Some of the feedback was tough. Although our food was good, our guests said it wasn’t good enough to differentiate us from other burger and sandwich chains out there. In August of 2018, we set out to totally reinvent the brand. We redid the recipes of every single item on the menu. We made things cheesier. We made the recipes a little more elevated. We totally changed our burger offering. I’d been inspired by a visit to Brooklyn, where I had a product called a chopped cheese at a bodega. I thought, “What would happen if we had a hamburger that was like this chopped cheese?” We call it a Melt Burger. It’s 6 ounces of Angus and wagyu. We chop a pickle and jalapeno mix into the burger. Then we put on about twice as much cheese as anybody uses. When you chop the burger, you get all that cheese into every nook and cranny of the burger. That cheese works to hold the burger together. Today, we sell slightly more burgers than we sell grilled cheese.

  1. In addition to menu changes, you’ve worked on changing the culture there as well. What have you done?

It started from guest feedback. We had a guest who said, “I love it here.” And she explained why she loves the brand. I thought, “What would happen if every single guest said, ‘I love it here?’” We launched a new brand promise: To deliver an “I love it here” experience to every guest. It’s been pretty powerful. It seems like such a simple thing. We have rallies twice a day, before each shift. Everyone talks about our No. 1 goal. Everyone in our restaurants can tell you what the No. 1 goal is. That’s probably been as responsible for our success the last two years as anything. We’re not prescriptive on what they need to do to deliver the “I love it here” experience.

  1. The Melt originally had a very strong tech focus. Is that still an important part of the brand today?

We use technology where it can help us to deliver that guest experience. In our restaurants, guests can order online, at the kiosk or at the front counter. What tech does is it gives the guest a choice to order in the manner they’re most comfortable with. … With kiosk ordering, some look at it as a way to reduce labor. What I have found is that you can’t look at it like that. You’ve got to look at tech as a way to enhance the guest experience. … About 30% of our orders come at the kiosk, but I don’t really think it reduces our labor.
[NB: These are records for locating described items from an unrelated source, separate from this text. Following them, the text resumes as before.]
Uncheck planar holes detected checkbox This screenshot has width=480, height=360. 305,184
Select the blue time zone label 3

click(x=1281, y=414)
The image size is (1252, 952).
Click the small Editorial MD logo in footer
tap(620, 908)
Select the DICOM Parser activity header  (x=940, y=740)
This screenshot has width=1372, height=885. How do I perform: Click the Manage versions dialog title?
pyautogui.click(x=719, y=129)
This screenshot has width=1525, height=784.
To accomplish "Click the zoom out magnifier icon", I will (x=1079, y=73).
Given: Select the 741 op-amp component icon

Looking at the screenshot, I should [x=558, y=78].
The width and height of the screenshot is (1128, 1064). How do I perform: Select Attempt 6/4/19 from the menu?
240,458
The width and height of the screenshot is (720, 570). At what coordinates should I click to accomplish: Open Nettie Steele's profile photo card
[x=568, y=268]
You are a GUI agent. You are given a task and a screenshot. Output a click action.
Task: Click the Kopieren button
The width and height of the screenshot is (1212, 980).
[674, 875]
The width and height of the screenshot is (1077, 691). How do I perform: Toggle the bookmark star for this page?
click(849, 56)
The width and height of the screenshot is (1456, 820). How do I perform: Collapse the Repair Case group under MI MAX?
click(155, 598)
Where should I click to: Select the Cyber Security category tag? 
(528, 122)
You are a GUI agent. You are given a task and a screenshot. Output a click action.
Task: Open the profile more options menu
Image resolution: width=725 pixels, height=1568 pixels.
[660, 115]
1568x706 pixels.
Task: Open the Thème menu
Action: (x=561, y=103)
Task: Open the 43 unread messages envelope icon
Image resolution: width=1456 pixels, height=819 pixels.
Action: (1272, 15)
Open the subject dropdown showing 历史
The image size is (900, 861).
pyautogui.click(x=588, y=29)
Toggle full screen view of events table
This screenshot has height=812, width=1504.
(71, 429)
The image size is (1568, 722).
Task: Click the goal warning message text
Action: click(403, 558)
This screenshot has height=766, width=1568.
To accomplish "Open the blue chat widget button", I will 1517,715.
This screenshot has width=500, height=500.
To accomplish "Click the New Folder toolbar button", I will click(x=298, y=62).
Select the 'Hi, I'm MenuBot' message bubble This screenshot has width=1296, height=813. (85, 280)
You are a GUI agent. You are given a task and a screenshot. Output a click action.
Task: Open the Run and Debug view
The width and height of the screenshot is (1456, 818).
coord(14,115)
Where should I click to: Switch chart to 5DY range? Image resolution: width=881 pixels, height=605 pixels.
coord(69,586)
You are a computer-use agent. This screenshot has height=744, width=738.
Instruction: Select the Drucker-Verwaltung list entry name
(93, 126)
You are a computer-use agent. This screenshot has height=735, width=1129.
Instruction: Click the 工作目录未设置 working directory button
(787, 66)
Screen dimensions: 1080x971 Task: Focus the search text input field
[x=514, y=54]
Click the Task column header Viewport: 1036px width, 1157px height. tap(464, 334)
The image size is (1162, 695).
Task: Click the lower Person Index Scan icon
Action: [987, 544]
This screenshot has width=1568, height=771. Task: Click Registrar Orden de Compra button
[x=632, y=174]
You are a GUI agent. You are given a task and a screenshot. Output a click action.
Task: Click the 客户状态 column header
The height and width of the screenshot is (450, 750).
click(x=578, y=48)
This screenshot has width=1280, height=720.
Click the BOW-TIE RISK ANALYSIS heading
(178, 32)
It’s solely to tailor that guest experience.

  1. Did you receive any negative feedback about menu or other changes at The Melt?

When we introduced the new menu, we drastically increased portion sizes. We took the burger from 4 ounces to 6 ounces. We increased the amount of cheese by about 75%. As a result, we took a price increase that was about 25%. The interesting thing is that we actually reduced our number of customer concerns about price by about 90%, and that is just because people are willing to pay a premium for food that is really amazing and differentiated. … I sent another letter out to everybody in our database. I explained that based on their feedback, we were making some changes.